Work request: Beginning with the line containing "This screenshot has height=863, width=1400." and ending with the last line of the records, set down every line exactly.

Stored data:
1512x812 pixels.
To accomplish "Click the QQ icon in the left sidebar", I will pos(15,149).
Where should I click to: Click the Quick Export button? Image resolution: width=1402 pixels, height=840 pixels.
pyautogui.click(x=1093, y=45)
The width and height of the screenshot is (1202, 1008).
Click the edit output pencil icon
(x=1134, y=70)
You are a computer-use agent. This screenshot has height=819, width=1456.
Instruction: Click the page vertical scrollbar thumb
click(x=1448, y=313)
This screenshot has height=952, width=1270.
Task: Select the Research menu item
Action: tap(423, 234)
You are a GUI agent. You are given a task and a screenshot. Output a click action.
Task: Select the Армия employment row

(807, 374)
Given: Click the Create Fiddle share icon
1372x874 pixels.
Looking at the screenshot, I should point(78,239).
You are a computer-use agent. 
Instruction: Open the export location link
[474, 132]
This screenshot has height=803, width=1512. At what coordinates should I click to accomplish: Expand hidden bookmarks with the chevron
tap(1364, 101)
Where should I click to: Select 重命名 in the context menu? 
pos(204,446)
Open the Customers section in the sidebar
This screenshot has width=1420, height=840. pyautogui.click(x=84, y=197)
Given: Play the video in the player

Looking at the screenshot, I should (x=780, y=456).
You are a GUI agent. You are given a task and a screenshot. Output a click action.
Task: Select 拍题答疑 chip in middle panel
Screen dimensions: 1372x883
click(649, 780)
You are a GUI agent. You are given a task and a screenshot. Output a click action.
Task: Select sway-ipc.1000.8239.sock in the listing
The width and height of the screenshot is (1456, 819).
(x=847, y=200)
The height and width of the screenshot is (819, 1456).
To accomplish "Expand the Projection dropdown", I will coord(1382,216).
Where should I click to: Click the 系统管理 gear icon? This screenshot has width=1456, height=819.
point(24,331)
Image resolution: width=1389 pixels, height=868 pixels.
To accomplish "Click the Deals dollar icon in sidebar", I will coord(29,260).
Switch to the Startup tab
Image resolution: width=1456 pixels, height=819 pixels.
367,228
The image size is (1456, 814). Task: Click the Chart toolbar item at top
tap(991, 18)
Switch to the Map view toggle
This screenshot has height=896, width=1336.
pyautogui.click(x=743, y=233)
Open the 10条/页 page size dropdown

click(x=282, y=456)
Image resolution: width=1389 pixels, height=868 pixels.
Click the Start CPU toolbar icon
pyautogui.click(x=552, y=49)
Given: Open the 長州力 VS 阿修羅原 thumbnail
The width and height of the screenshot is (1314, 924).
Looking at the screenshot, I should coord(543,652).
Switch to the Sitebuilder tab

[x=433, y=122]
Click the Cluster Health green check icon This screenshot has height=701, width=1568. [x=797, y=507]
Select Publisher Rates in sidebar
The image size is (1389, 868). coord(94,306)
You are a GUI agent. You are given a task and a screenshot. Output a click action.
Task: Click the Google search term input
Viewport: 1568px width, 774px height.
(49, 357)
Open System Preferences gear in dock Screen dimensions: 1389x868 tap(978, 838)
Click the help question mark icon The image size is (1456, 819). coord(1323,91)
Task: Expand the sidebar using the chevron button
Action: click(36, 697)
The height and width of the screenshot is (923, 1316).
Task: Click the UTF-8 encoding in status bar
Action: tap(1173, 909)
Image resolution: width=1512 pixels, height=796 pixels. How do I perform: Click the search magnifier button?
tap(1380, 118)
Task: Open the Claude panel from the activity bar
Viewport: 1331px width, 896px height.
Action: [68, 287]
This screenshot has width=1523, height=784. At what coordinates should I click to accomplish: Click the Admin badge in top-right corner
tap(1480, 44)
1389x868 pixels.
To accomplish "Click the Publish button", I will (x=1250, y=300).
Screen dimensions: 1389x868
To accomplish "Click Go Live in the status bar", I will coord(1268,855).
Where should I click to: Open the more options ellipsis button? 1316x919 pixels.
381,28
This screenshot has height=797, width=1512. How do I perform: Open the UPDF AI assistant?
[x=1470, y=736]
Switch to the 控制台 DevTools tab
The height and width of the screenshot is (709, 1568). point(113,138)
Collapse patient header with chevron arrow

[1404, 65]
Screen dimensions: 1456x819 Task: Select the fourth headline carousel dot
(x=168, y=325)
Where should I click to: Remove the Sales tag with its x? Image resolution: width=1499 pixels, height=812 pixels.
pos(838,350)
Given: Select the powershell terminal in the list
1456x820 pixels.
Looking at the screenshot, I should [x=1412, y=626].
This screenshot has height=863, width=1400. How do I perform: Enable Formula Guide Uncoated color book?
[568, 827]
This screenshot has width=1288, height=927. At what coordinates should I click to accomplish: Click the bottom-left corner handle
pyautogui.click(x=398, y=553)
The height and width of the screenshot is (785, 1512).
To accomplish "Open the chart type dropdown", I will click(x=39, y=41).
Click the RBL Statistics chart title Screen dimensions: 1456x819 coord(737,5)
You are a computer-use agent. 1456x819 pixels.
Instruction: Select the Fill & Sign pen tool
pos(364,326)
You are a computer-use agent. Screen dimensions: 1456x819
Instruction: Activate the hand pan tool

Result for this exercise:
This screenshot has height=863, width=1400. How do I perform: Enable Formula Guide Uncoated color book?
[568, 827]
This screenshot has width=1288, height=927. At what coordinates should I click to accomplish: Click the bottom-left corner handle
pyautogui.click(x=398, y=553)
The height and width of the screenshot is (785, 1512).
To accomplish "Open the chart type dropdown", I will click(x=39, y=41).
Click the RBL Statistics chart title Screen dimensions: 1456x819 coord(737,5)
You are a computer-use agent. 1456x819 pixels.
Instruction: Select the Fill & Sign pen tool
pos(364,326)
You are a computer-use agent. Screen dimensions: 1456x819
Instruction: Activate the hand pan tool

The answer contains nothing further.